Gender Studies

Historically conditioned gender configurations are pertinent to a number of our research projects. Cultural artefacts such as literary texts or other media enter into a complex relationship with the conventions of their time, including its conventions regarding constructions of gender. In the process, normative statements can be assessed self-reflexively and become modified; in some instances these modifications, by allowing for new subject positions, will then filter back into society beyond the artefact.

Our past and current research projects include:

Masculinities in British and Australian Literature of the Great War

Silvia Mergenthal, who has addressed questions of gender throughout her career, is currently completing a monograph entitled A Man Could Stand Up: Masculinities in British and Australian Literature of the Great War. In this contribution to masculinity studies, Mergenthal, building on the seminal work of R. W. Connell, will investigate how canonical as well as non-canonical fictional texts of the Great War and its aftermath negotiate hegemonic constructions of masculinity. From a synchronic perspective, the book will explore the interplay between fictional masculinities variously inflected by age, class, political affiliation, or sexual orientation; it will also link these fictional masculinities to those encoded in other, non-fictional discourses of the period. Diachronically, it will sketch developments in the pre-war, war and immediate post-war decades, but also read these developments against later, that is, late 20th and early 21st century, literary representations of the Great War.

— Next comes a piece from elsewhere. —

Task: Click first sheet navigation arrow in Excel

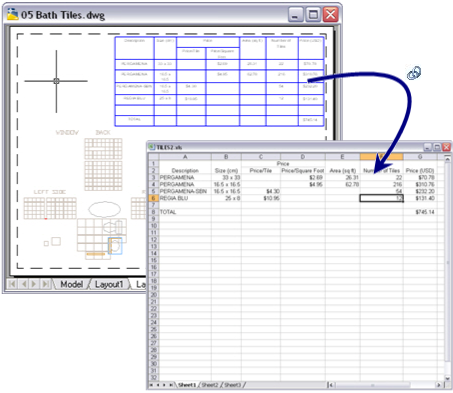Action: pos(151,385)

Shame in Victorian Fiction

In her post-doc project “The Performativity of Victorian Shame: Materialist-Discursive Perspectives on the Shame Affect in the 19th-Century Novel” (working title), Anja Hartl examines experiences and representations of shame in Victorian literature. Drawing on a wide range of theories, most notably affect theory and New Materialism, Hartl explores how shame is constructed socially and discursively and which functions it is attributed in selected novels by Elizabeth Gaskell, Wilkie Collins, Thomas Hardy, and Oscar Wilde. Focusing in particular on how the texts represent, negotiate and instrumentalise shame, Hartl identifies eminent political and ethical concerns in the novels’ conceptualisations of shame that radically question the sexual norms, conventional gender roles and the political status quo of the time, while also pointing to the limits of affective emancipation. In this sense, shame experiences in 19th-century fiction function as a testing ground for identity formation and emancipation – both individually and socially.

Gender and Genre in Contemporary Drama

Hysteria, trauma and melancholia have not only become powerful tropes in modern-day culture at large; they are also prominent in the theatre. How do contemporary plays employ these concepts? How does the staging of these ‘disorders’ affect the aesthetics of the plays? What exchange relations between theory and theatre can be traced? Christina Wald pursues such questions in her study Hysteria, Trauma, and Melancholia: Performative Maladies in Contemporary Drama, establishing the characteristics and concerns of ‘The Drama of Hysteria’, ‘Trauma Drama’, and ‘The Drama of Melancholia’ through in-depth readings of works by playwrights such as Anna Furse, Terry Johnson, Sarah Daniels, Phyllis Nagy, Claire Dowie, David Auburn, Marina Carr and Sarah Kane. Conceptualising hysteria, trauma and melancholia as ‘performative maladies’, Wald educes an exciting interaction of theatrical performance, psychiatric and psychoanalytic theory, and the theory of gender performativity.